As a practical starting point, she points to a simple four question structure attributed to Adam Shostack (also referenced in the Threat Modeling Manifesto): what are we working on, what can go wrong, what are we going to do about it, and did we do a good enough job.
Confidence, imperfect answers, and applying before you feel "ready"
"Try and accept imperfection… you can't know everything."
Confidence is one of the quiet barriers that keeps people on the edge of the field. Wuyts' advice is not to wait for a moment when you feel fully prepared, because that moment often never arrives. Instead, build comfort with imperfection, and treat readiness as something you develop through action. In security and privacy, nobody has every answer on demand, and she argues it is professional to say you need to look something up and come back with a better response.
She also encourages women to apply for roles even if they do not match every line of a job description. If you recognise yourself in a meaningful portion of the role, and you are curious about the rest, apply rather than disqualifying yourself early. "It's okay to not be 100% ready. If you are 60% matching the job application… apply."
The same mindset extends to visibility too, including conference talks. "It also applies to submitting a conference talk. You have expertise. Talk about what you know best."
Community matters, "find your tribe"
Finally, Wuyts describes community as a lever for confidence, learning, and staying in the field. Her phrase is simple: find your tribe, people you respect and who respect you, where you can test ideas, ask questions, and learn without fear of being shut down.
It is not framed as needing permission or protection, but as building a soundboard. Learn in a trusted space, then take that knowledge into higher stakes rooms with more confidence.
For anyone looking for a concrete place to start, there are also established initiatives designed to make that first step easier, for example Women4Cyber, which runs local chapters across Europe and offers a mentorship programme.
If you are curious, you can start
If there is one clear thread through Wuyts' advice, it is that cybersecurity and privacy are not closed clubs for a single "type" of person. The work is broader than the stereotypes, and in many roles the core skills are collaboration and curiosity.

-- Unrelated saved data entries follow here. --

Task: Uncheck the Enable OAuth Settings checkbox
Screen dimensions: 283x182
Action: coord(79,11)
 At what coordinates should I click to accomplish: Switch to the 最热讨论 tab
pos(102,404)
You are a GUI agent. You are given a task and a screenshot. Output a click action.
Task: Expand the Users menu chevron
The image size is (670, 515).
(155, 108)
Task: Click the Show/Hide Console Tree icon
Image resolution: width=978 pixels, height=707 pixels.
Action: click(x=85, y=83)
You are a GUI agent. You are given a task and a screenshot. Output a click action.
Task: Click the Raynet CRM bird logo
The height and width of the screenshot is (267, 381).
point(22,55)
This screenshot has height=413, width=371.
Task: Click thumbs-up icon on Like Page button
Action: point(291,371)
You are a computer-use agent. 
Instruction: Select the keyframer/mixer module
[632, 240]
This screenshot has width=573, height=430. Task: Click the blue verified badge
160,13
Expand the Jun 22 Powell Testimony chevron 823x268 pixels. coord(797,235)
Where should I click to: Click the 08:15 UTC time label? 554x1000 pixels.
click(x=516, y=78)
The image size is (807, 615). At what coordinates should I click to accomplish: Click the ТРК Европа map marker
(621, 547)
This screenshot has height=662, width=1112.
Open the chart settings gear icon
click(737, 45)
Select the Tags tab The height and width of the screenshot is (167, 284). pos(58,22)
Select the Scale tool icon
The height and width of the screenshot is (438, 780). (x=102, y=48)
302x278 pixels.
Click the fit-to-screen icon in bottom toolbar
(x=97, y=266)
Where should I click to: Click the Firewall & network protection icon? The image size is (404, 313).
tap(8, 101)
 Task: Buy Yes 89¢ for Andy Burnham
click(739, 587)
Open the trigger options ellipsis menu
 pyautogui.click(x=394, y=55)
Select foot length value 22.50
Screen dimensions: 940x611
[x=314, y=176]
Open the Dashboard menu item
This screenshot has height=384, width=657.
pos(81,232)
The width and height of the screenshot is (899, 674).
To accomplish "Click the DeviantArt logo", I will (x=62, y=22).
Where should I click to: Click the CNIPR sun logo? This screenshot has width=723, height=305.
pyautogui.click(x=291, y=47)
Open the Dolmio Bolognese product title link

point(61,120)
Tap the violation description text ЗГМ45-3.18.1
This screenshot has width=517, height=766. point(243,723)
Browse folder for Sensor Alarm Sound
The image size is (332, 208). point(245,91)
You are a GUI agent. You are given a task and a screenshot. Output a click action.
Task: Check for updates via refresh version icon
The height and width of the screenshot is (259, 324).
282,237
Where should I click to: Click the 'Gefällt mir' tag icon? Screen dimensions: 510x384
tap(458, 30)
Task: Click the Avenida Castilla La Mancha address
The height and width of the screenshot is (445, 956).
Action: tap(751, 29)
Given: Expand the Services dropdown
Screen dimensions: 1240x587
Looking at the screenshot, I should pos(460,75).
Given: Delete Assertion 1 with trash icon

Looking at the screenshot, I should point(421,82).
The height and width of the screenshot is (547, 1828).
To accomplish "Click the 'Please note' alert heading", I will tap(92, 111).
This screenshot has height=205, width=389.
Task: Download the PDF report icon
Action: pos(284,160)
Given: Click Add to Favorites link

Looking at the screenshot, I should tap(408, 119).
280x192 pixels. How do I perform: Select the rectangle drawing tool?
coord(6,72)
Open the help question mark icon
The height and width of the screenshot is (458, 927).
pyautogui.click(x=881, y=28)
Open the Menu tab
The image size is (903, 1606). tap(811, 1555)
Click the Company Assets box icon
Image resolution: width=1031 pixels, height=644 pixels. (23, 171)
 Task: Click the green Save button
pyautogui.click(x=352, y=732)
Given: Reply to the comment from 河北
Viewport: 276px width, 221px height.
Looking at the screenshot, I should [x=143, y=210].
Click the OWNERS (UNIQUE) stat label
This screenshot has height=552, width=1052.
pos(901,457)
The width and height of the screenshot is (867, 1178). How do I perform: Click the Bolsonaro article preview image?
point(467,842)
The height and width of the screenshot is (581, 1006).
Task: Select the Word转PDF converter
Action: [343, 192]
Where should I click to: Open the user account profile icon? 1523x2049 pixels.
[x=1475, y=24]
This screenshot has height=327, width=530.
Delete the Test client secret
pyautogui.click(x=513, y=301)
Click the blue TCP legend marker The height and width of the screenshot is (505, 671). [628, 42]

International Women's Day is a good moment to make this visible. Not because women need a special invitation, but because the industry still signals, often unintentionally, who it expects to show up.
More women in cybersecurity and privacy means more perspectives in the room when products are designed, risks are assessed, and decisions are made. If you are curious, you already belong here. Curiosity is how expertise begins, and how this field gets better.